One of the commonly used graphs in the industry is called the Spider Diagram.This graphical representation plots the change in NPV against the percentage change in a variable parameter. The chart's name, Spider Diagram, is derived from its shape.
On the Y axis of the Spider Diagram, NPV is usually plotted. The X axis represents variations in inputs. The origin indicates the base NPV with the base inputs. In the figure above, for example, an increase in price or production results in an increase in NPV (the red and blue lines show a positive slope, indicating that NPV is positively related to changes in price and production).
The Spider Diagram is particularly useful for optimizing a project. By drawing a horizontal line on the Spider Diagram, it is possible to determine the equivalence between different percentage changes of various inputs. For instance, a 10% increase in Capex may result in the same decrease in NPV as a 10% increase in Opex.
The Spider plot offers a visual representation of the sensitivity of the Net Present Value (NPV) to various input variables. The variable with the steepest slope on the diagram indicates the highest sensitivity of NPV. Consequently, we can rank the input variables based on their relative impact on the project's indicator or value.
Additionally, the Spider diagram facilitates an understanding of trade-offs between variables.
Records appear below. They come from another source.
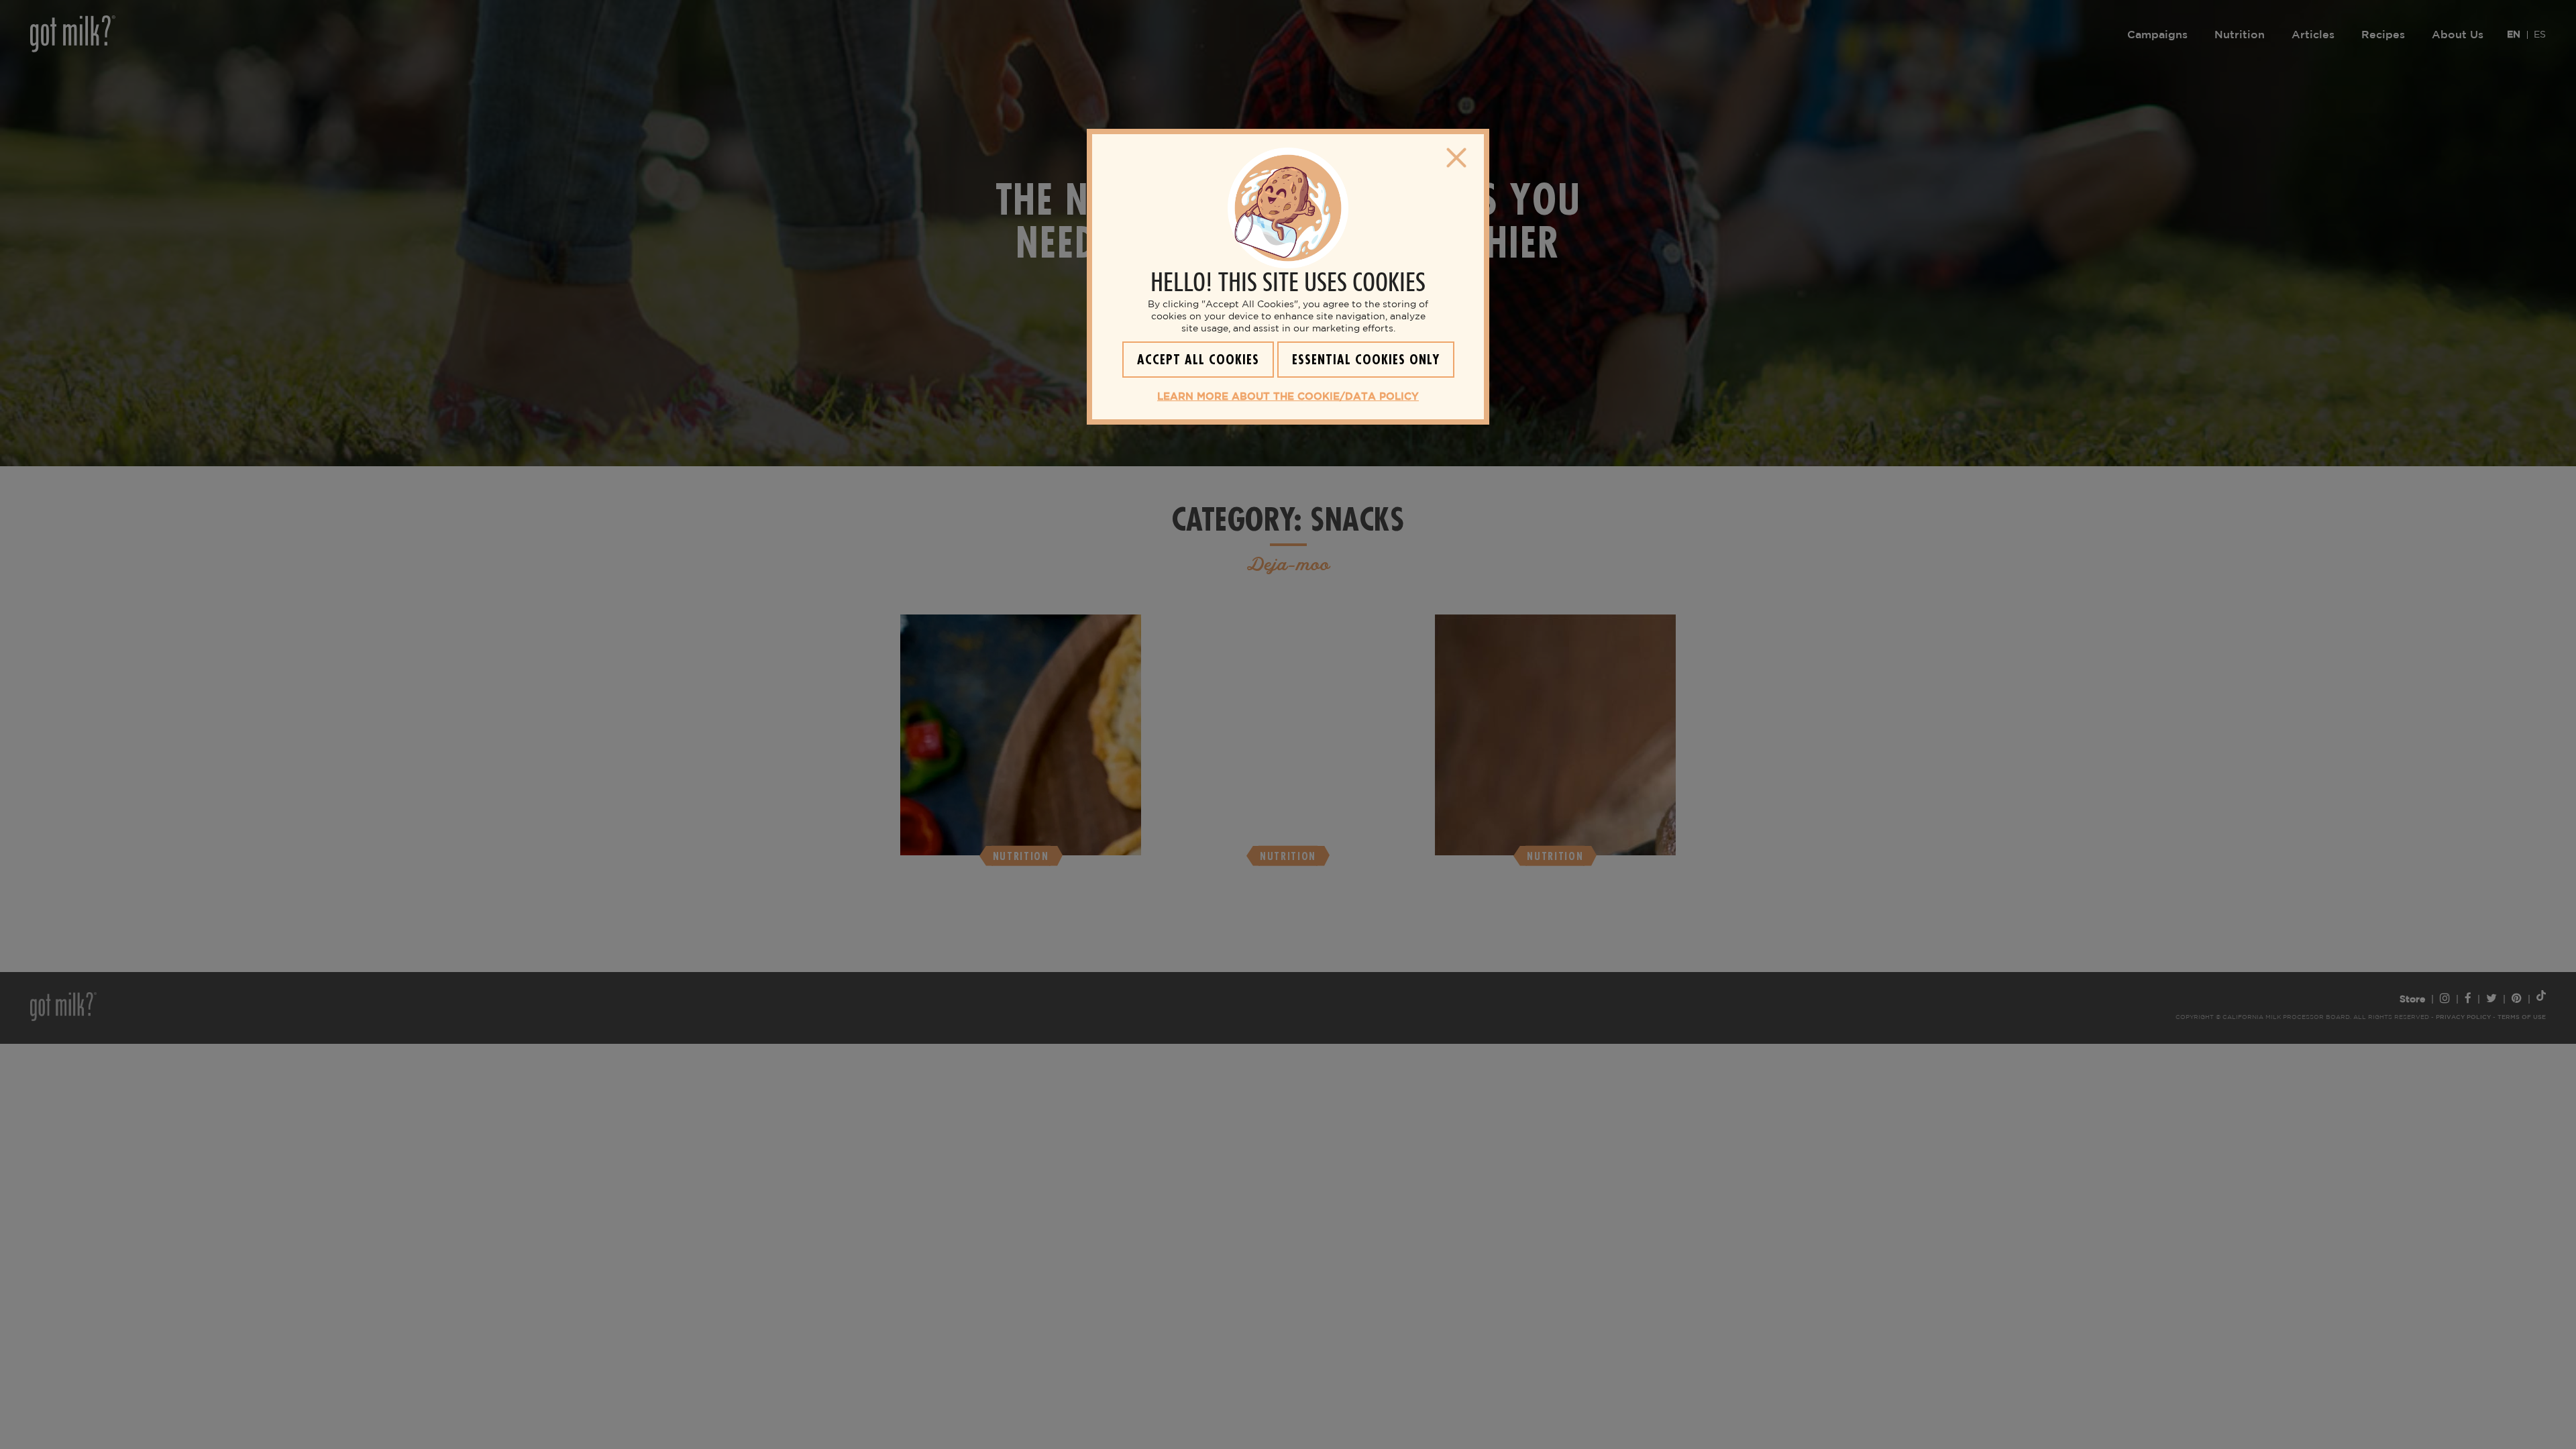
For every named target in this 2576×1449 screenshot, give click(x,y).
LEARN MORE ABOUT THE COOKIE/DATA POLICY (1288, 396)
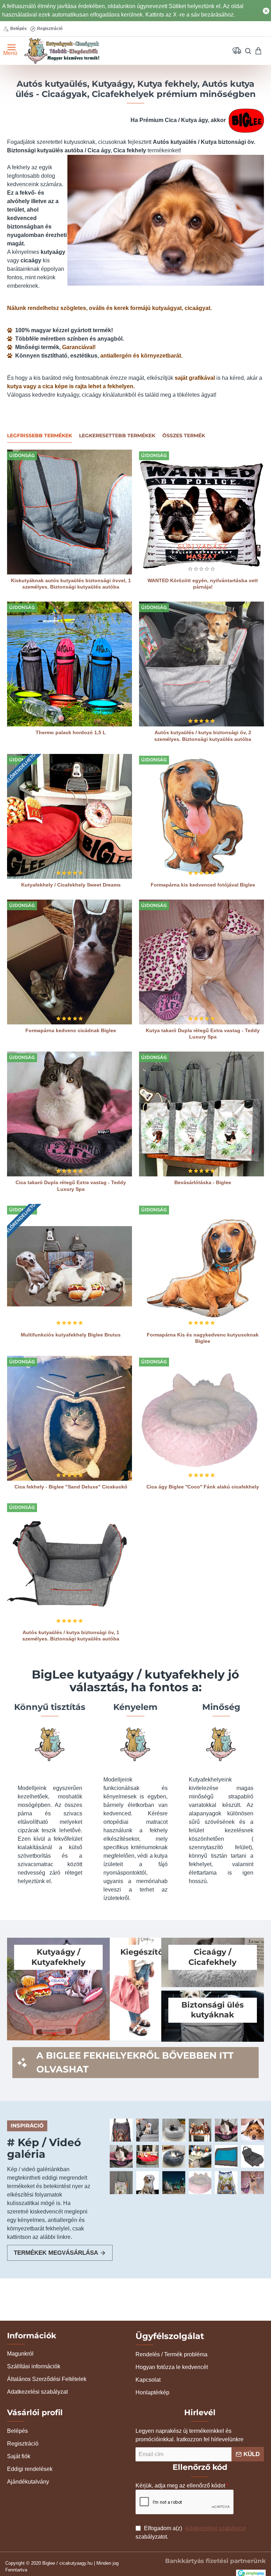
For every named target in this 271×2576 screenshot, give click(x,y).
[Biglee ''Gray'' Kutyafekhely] (252, 2130)
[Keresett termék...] (244, 51)
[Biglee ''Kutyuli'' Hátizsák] (226, 2182)
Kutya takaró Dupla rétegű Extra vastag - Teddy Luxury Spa (203, 1034)
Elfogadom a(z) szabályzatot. (191, 2532)
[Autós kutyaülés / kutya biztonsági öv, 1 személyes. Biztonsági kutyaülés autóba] (69, 1564)
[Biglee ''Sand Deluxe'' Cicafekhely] (173, 2182)
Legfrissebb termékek (39, 436)
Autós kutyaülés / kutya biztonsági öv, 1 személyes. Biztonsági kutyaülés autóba (70, 1636)
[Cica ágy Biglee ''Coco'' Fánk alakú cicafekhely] (201, 1418)
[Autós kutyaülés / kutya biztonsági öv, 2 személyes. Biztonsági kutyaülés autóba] (201, 664)
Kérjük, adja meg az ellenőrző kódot (180, 2486)
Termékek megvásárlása (56, 2252)
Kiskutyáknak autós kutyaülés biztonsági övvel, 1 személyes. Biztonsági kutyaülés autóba (71, 584)
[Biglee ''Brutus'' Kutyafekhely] (147, 2156)
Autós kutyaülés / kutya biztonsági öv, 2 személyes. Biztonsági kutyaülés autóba (202, 736)
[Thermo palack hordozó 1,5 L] (69, 664)
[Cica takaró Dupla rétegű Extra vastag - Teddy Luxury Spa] (69, 1114)
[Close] (266, 11)
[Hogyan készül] (147, 2130)
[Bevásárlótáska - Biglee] (201, 1114)
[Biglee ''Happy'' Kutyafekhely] (200, 2130)
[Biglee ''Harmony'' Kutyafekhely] (173, 2156)
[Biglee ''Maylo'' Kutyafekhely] (200, 2156)
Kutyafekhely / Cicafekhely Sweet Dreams (71, 885)
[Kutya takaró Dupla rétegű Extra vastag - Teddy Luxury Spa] (201, 962)
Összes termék (183, 436)
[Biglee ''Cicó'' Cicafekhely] (121, 2156)
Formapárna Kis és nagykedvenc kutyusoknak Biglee (203, 1338)
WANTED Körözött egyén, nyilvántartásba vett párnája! (202, 584)
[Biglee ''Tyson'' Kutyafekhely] (226, 2156)
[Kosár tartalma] (261, 51)
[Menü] (8, 51)
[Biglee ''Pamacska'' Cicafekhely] (173, 2130)
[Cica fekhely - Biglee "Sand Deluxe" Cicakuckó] (69, 1418)
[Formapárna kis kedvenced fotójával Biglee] (201, 816)
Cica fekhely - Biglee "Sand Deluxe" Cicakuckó (70, 1487)
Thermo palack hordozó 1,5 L (71, 732)
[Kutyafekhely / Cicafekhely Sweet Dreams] (69, 816)
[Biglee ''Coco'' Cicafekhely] (252, 2182)
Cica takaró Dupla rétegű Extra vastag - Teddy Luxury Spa (71, 1186)
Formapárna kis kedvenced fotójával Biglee (203, 885)
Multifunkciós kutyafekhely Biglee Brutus (71, 1335)
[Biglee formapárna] (147, 2182)
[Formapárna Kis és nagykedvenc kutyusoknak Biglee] (201, 1266)
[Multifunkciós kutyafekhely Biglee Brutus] (69, 1266)
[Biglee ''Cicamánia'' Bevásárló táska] (121, 2182)
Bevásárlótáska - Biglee (202, 1182)
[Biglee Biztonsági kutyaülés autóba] (252, 2156)
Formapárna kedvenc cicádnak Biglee (70, 1030)
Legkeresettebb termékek (117, 436)
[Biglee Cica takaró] (226, 2130)
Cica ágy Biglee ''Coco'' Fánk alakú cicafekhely (202, 1487)
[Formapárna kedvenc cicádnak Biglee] (69, 962)
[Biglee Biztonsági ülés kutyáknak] (121, 2130)
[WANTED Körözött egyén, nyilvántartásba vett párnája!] (201, 512)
For instance, it may be observed that an X% increase in Capex or a Y% increase in fixed Opex results in an equivalent reduction in NPV compared to the baseline. From this, we can infer that Capex could be increased by X% if it leads to a Y% reduction in fixed Opex. Alternatively, the plot might suggest that an X% increase in Capex is justifiable if it corresponds to a Y% increase in reserves.
However, caution must be exercised when drawing conclusions from sensitivity analysis results, as such analyses often overlook the interdependencies among input variables and the output variable
In addition to the Spider Diagram, there is another chart frequently used by economists and planners. It is called a Tornado chart. A sample Tornado Chart is shown below. Unlike a Spider chart, a Tornado chart displays the variance in the output indicator for a specific percentage change in the input values, rather than for all percentage changes.
For instance, the Tornado chart below illustrates the change in NPV for a +/- 10% change in various input categories. The dark red bar indicates the change in NPV if the variable increases by 10%. The blue bar represents the change in NPV if the input variable decreases by 10%. The red line signifies the base NPV.
Unlike sensitivity analysis, Scenario Analysis creates multiple cases by varying several variables simultaneously based on different production, cost, price, and fiscal assumptions.
For example, we may have a “Mid” case with optimistic production and cost profiles, a “Low” case with lower production and higher costs, and a “High” case with higher production and lower costs. Each scenario combines various sensitive factors into one case.
These analyses ensure that the company manages its assets strategically, remaining resilient in unfavorable scenarios and benefiting from favorable ones.
In some cases, only the key variables that drive the value of a project are analyzed to determine their impact on project economics. Generally, there are two primary drivers of value: oil price and reserve size. To identify the minimum oil price and minimum field size required for a given fiscal contract, stop/go economic analysis is conducted. This analysis determines the lowest oil price at which the project remains profitable. Similarly, identifying the threshold field size reveals the minimum reserve size necessary for the project to proceed to development.